No nos queda ya que hablar sino de cuánto sirve la religion para procurar á los príncipes el amor de sus súbditos y excitar en estos los deseos de servir á aquellos. Los pueblos creen generalmente que es superior á los demás hombres, y por lo tanto inaccesible á toda injuria y asechanza, el que mas brilla á sus ojos con la luz de la religion y el claro resplandor de las demás virtudes. ¿Quién pues se ha de atrever á oponerse al que por su gran piedad creen firmemente que tiene á Dios por escudo? La reconocida bondad del príncipe conmoverá todos los ánimos y atraerá tambien hácia él la voluntad de todos. Circuido de la proteccion de Dios y de los hombres, estará entonces fuera de los azares de la suerte y podrá arrollar y vencer todo género de dificultades. Conocieron esto los grandes príncipes, y cuidaron principalmente de la religion, hicieron mas, ejercieron con sus propias manos el ministerio sacerdotal, ofrecieron con sus propias manos y con solemnes ritos cruentos é incruentos sacrificios. Por esto en las historias divinas y profanas llevan los príncipes y los legisladores el título de sacerdotes y pontifices, por esto Hesiodo supuso á los reyes descendientes del Padre de los dioses, por esto Homero á los héroes que mas quiso inmortalizar les fingió queridos especialmente de ciertos dioses, suponiendo siempre que estaban bajo la tutela y salvaguardia de las divinidades á que se mostraban mas afectos. Sabemos que Escipion, llamado el Africano, acostumbró á frecuentar el capitolio y los templos de Roma, y que con este celo religioso, ya sincero, ya acomodado á las circunstancias de los tiempos, alcanzó entre los ciudadanos una gran fama de probidad y se conquistó un nombre inmortal por sus hazañas. Podria citar muchísimos ejemplos de otros que siguiendo las mismas huellas consiguieron una gran gloria y riquezas no menores, mas deseo ya poner fin á mi discurso.

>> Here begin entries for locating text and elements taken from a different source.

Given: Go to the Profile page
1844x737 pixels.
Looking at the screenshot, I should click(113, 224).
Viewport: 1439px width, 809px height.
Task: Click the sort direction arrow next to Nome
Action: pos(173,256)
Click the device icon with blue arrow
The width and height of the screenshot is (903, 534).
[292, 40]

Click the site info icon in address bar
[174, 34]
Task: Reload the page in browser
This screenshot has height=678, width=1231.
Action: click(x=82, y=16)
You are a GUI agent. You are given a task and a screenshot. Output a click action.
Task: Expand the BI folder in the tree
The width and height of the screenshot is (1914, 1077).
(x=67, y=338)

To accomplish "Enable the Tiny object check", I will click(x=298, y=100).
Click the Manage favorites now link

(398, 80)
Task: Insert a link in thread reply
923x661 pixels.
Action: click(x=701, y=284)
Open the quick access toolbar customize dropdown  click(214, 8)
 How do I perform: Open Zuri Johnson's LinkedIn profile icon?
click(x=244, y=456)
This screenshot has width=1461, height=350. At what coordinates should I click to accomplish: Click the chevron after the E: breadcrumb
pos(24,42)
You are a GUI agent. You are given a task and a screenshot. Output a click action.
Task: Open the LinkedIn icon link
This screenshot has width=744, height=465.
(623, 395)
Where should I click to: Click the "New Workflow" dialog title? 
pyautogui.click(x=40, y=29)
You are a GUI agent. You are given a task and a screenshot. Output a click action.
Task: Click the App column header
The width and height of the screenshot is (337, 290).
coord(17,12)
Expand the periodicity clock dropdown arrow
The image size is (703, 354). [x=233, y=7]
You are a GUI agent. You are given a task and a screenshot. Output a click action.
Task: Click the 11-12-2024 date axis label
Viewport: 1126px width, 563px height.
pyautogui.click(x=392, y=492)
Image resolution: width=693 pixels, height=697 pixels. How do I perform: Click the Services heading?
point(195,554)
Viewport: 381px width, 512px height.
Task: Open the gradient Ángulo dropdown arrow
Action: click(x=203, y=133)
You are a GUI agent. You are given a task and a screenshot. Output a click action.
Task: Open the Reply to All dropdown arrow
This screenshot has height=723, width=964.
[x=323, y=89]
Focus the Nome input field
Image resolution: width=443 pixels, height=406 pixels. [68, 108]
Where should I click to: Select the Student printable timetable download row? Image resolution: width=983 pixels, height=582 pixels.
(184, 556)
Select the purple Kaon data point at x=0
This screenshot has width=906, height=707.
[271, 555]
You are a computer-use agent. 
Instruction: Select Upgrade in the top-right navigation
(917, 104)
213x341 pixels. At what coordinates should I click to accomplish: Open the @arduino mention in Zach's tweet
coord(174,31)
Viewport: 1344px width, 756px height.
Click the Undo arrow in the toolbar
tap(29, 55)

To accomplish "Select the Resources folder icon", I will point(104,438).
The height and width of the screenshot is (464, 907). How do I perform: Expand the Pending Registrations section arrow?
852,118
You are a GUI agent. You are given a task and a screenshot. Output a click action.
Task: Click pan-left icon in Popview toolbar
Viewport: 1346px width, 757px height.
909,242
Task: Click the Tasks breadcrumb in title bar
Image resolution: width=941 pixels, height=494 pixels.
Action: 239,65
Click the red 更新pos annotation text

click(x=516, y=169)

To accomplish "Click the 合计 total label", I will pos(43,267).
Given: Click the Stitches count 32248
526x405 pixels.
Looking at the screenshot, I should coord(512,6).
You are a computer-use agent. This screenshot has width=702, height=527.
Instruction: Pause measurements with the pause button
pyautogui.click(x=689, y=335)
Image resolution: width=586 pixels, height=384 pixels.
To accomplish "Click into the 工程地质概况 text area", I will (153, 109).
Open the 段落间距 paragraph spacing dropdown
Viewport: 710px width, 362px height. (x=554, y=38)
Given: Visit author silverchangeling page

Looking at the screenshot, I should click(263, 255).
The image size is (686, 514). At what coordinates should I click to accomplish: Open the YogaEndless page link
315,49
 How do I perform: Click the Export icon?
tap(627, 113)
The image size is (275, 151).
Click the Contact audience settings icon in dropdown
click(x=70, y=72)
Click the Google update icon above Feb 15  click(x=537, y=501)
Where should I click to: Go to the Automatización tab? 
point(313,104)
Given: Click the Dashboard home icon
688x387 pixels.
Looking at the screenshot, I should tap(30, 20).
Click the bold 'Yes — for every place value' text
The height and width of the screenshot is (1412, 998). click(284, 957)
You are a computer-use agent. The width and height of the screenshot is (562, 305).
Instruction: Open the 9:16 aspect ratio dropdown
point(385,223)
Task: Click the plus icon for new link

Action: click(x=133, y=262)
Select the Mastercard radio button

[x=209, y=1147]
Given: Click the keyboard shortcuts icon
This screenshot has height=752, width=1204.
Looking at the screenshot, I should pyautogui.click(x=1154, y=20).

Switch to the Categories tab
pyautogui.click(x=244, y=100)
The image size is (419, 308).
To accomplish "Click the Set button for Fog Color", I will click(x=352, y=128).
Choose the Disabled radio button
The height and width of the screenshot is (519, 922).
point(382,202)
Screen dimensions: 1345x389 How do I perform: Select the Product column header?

Ten pues, joh dulcísimo príncipe! por firme y seguro que en el cultivo de la religion se encierra el mas

cierto y el mas constante apoyo para todos los negocios de la república, no admitas otra religion que la cristiana, ni permitas que la adopte ninguno de tus ciudadanos, si no quieres ver castigada esta falta con calamidades públicas; porque nada hay mas aparente ni engañoso que las falsas religiones, nada mas disolvente que dejar de adorar á Dios como le adoraron nuestros padres. Evita toda clase de supersticion, ten por futilisima y vana toda arte que pretenda aprovecharse del conocimiento del cielo para indagar lo futuro, no emplees nunca en la ociosidad ni en la contemplacion el tiempo debido á los negocios. Implora con puras y ardientes oraciones el favor de Dios y de todos los santos, principalmente de los que son nuestros tutelares; aparta tu entendimiento del camino que sigan tus sentidos y elévale á la contemplacion de las cosas divinas ; frecuenta los templos, guarda en ellos moderacion, silencio; viste en ellos con modesto traje para que te tomen tus ciudadanos por modelo, procura que no profanen la casa de Dios con imprudentes cuchicheos, con impudentes carcajadas, con hechos lascivos, que seria aun mas triste y repugnante; ve que en vez de alcanzar el patrocinio de Dios, que es á lo que se aspira, no se llame la cólera de Dios sobre tu frente y la frente de tu pueblo. No porque estés sin testigos faltes nunca á lo que te exige la conciencia; ten horas determinadas para pensar con Dios, para pensar contigo, ya en tu gabinete, ya en tu lecho; considera todos los dias la enorme carga que pesa sobre tus hombros y las faltas que llevas cometidas; examina atentamente lo que has de enmendar y corregir mañana. Te servirá de mucho ese cuidado para que gobiernes bien tu vida, para que gobiernes bien tu imperio. Debes, por fin, portarte de manera que todos comprendan que nada hay mejor que la religion, que es la que nos instruye en el culto del verdadero Dios, refrena nuestros deseos, suaviza los dolores y trabajos de la vida, da fuerza á las leyes, conserva las sociedades humanas, procura el cumplimiento de los contratos hace agradables los príncipes á Dios y á los hombres, les colma de bienes, les proporciona una gloria inagotable, eterna.

LIBRO TERCERO,

CAPITULO PRIMERO.

De los magistrados.

JUZGA el pueblo felices á los que disfrutan del poder viéndoles nadar en la abundancia y los placeres, que es lo que tienen en mas los hombres, pero yo los tengo por los mas desgraciados de todos, pues sé que bajo la púrpura y el oro se esconden muchos y graves cuidados, que sin cesar les sirven de tormento. Lo que encuentro mas difícil es que puedan llenar los cargos que

sobre ellos pesan con honradez y rectitud de costumbres de modo que resistan á la fuerza del dinero, del deleite y de ardientes y exagerados deseos, cosa inasequible si todos los agentes del gobierno á quienes está confiada alguna parte de la república y todos los empleados de palacio no llevan mucha ventaja á sus mismos compañeros, á los ciudadanos y á todas las clases del Estado.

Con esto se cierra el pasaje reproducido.